- **Task objective**: State the number of lines in the records beneath that hold the word "computer", and add nothing.

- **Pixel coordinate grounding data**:
-------------------------

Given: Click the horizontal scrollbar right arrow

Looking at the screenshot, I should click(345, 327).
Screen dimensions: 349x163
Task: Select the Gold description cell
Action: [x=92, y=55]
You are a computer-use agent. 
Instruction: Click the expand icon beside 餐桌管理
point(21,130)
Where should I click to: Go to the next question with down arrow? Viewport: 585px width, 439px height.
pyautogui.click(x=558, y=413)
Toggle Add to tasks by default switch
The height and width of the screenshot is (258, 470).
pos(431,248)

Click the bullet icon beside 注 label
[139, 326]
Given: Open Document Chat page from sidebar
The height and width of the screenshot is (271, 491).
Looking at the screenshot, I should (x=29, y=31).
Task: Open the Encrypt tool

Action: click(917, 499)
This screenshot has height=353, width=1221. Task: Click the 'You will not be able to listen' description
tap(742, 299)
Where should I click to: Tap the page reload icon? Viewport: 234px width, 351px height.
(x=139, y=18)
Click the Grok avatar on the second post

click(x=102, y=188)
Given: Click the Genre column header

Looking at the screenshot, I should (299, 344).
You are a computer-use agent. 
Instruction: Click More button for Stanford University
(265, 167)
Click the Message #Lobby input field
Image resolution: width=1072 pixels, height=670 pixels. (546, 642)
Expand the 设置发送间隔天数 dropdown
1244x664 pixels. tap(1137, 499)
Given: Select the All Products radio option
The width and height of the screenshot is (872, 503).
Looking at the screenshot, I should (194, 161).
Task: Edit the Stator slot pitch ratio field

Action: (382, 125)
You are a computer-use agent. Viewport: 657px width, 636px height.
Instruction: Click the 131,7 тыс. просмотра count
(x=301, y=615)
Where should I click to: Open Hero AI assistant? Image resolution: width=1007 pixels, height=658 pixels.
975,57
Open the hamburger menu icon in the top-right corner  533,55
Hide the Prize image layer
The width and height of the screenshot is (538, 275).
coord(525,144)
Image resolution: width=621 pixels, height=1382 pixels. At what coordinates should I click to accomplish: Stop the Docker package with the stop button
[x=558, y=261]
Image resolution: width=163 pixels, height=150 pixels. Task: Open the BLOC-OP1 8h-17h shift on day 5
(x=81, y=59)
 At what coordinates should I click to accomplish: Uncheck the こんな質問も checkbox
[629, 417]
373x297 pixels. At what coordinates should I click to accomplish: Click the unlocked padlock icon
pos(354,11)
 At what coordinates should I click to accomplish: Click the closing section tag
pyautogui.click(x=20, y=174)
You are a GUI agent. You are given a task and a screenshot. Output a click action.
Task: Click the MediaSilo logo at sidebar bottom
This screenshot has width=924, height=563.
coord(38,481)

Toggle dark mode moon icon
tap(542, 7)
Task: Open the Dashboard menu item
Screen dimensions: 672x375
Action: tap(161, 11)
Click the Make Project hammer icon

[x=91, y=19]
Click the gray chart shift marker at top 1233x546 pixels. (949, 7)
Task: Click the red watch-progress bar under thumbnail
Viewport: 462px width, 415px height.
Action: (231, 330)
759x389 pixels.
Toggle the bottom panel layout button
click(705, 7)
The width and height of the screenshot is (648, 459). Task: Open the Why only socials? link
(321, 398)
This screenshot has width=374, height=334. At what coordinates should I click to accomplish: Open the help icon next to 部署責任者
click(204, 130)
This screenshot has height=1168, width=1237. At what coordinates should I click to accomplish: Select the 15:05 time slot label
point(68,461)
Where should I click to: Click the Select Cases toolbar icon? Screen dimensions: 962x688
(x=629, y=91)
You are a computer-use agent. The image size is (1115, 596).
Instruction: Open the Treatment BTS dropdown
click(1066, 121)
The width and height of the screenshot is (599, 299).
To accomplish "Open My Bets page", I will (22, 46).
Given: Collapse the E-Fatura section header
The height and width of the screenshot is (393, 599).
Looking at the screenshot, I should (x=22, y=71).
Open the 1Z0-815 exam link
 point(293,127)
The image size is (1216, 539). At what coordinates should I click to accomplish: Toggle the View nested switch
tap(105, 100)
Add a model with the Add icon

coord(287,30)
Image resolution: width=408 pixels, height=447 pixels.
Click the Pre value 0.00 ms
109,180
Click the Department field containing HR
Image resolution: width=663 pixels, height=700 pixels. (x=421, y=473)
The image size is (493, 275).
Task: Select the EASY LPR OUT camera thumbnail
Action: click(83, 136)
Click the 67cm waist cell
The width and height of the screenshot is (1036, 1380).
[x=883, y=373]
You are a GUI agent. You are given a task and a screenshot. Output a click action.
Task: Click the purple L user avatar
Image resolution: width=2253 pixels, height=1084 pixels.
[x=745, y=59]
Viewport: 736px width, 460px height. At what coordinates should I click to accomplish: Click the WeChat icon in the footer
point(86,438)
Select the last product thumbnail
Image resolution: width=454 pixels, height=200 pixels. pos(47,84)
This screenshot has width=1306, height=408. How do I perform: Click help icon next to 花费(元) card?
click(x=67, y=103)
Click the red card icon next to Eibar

-------------------------

- **Response**: 4